Ground Yourself in Self-Certainty
In a world of constant change and uncertainty, being certain about the unchanging values you will operate from makes all the difference. As researchers at Stanford University found, people who operate with attitude-certainty remain more confident under pressure and less susceptible to self-doubt. Committing to the values you want to embody… integrity, contribution, empathy, service, community… acts like a compass when life’s pressure mount, compelling you to exit your comfort zone when your fear urges otherwise.
Conversely, unless you put a stake in the ground and commit to the kind of person and leader you want to be, the path of least resistance will likely win out, keeping you from stepping up to the plate in the moments that matter most.

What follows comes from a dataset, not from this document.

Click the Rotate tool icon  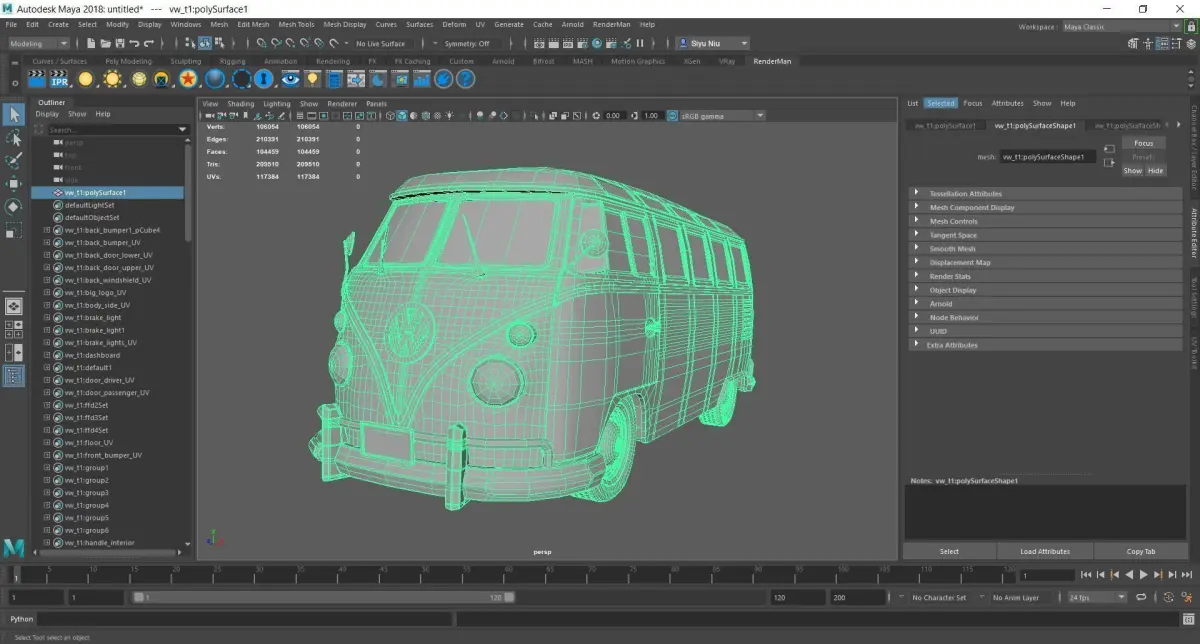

Who do you want to ‘be’ – in your work, leadership and life?
Every day we play it safe and continue with the status quo is a day we aren’t learning, growing and, quite possibly, are sliding slowly backward in a world marching steadily forward. What does not playing safe look like? Only you can know that. For instance, it may be deciding to:
Extend an invitation and risk rejection.
Start something before you feel 100% ready
Say no to an invitation/offer and risk disappointing
Push back on the consensus and risk ruffling feathers
Make a change… and step into a less certain future
Might some people try to talk you out of it? Of course. Many are well practiced at turning forecasts into ‘fearcasts.’ It may pay to hear them out. Perhaps there are legitimate risks you haven’t considered. But counter your ‘risk aversion bias’ by asking:
What do you put at risk by not taking the chance?
Set a Goal Worthy Worthy of Failure
People often ask ‘What would you do if you weren’t afraid of failing?’ The better question:
‘What goal is so worthy of pursuing that even if you failed, you would never regret having tried?’
So just imagine the future you could create if you decided to choose courage over comfort, purpose over pride, and service to others over safety? And if you’re in a leadership role, imagine what your team/organization could do if you created a ‘culture of courage’?
Oh, the possibilities!
Peripheral risk-taking protects the core. In business, leadership, and life.
It’s why the greater danger is not that you are too courageous and fall short of the mark. It is that you are too timid and fail by default.
Life expands in proportion to your courage.
Go on, go in for the person you aspire to become.